1. “The earth and all that it contains belongs to God” (Psalm 24:1) is CFTM’s key scripture regarding the use of the creation. This and other similar scriptures show clearly that the earth’s “resources” are ultimately God’s property.  Those of us who hold title to property deeds must recognize that our ownership is subservient to that of God’s “ownership” prerogative for the purpose of creation.

The Marcellus Shale gas is under the rightful authority of God.

2.  Genesis 2:15-17 concisely demonstrates that our human responsibility is to nurture, enhance, and protect creation. 
Creation then reciprocates by providing for our human substance to live.  Furthermore, God places boundaries that are not to be transgressed, most pointed, to not attempt to usurp God.

Are the drilling, transport, use, and sale/profit of Marcellus Shale gas congruent with the overarching human responsibility to nurture and protect creation? Is human hubris (self-idolatry) active as a boundary transgression (playing God)?

3. “Love thy neighbor.” 

On one hand, drilling may provide jobs, energy, lucrative royalties for mineral rights owners, and less dependence upon foreign imports.  Some people will gain.  On the other hand, drilling may cause toxic, health damaging air and water pollution, noise, light, day and night disturbance, property value deflation, ecological degradation, and a change in the living quality of an area. Other people will lose.

4. Intergenerational Covenant.  What responsibility do we have to future generations?

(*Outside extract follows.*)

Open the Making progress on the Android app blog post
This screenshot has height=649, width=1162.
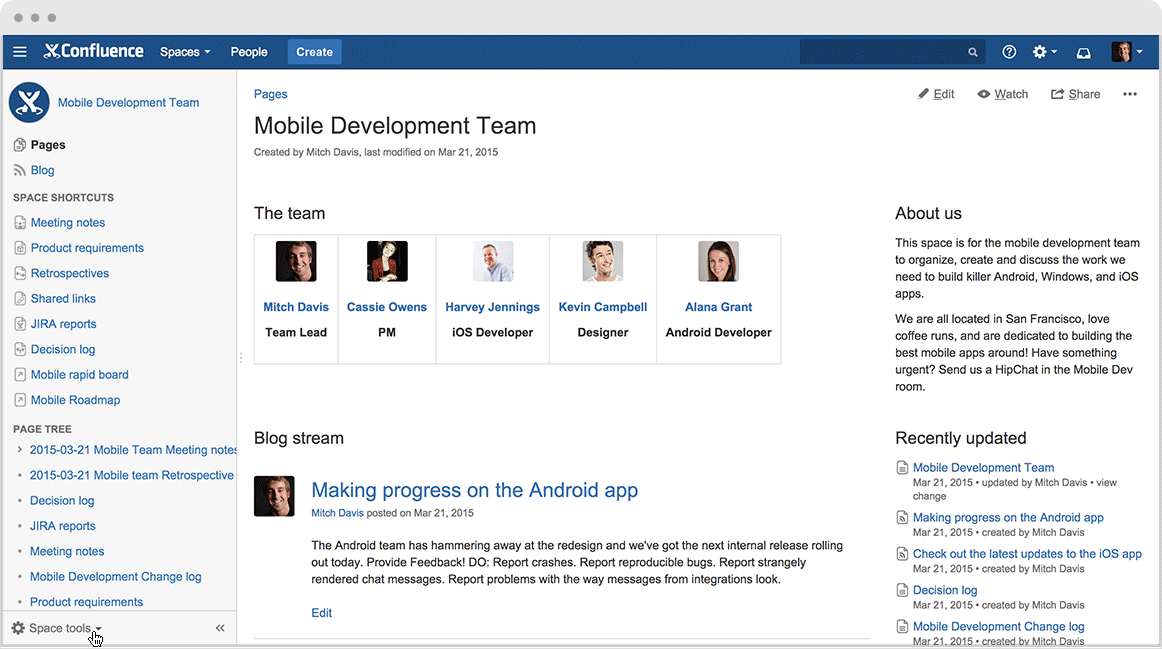tap(474, 490)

Fossil fuel resources including coal, oil, and natural gas are finite.  “Drill, baby, drill” mantra assumes that our present generation is entitled to as much nonrenewable energy resources as can be mustered.  This is selfishness, and furthermore, theft from future generations who will have much more limited access to such resources. 

5. Mammon, the lust for money and power.  Just as gold fever can possess people, so can “gas fever.”  That is, the allure of riches from gas extraction can cloud moral sensitivities.  Jesus warns that one cannot love both God and Mammon, but will love one and hate the other.  Money lust is incompatible with Christian faith.  (Matthew 6:24).  The sin of covetousness is denounced in the 10th Commandment. Greed is equated with idolatry (Colossians 3:5). 

Financial decisions should be made in light of the will and purpose of God, not first of all for considerations of profit or wealth.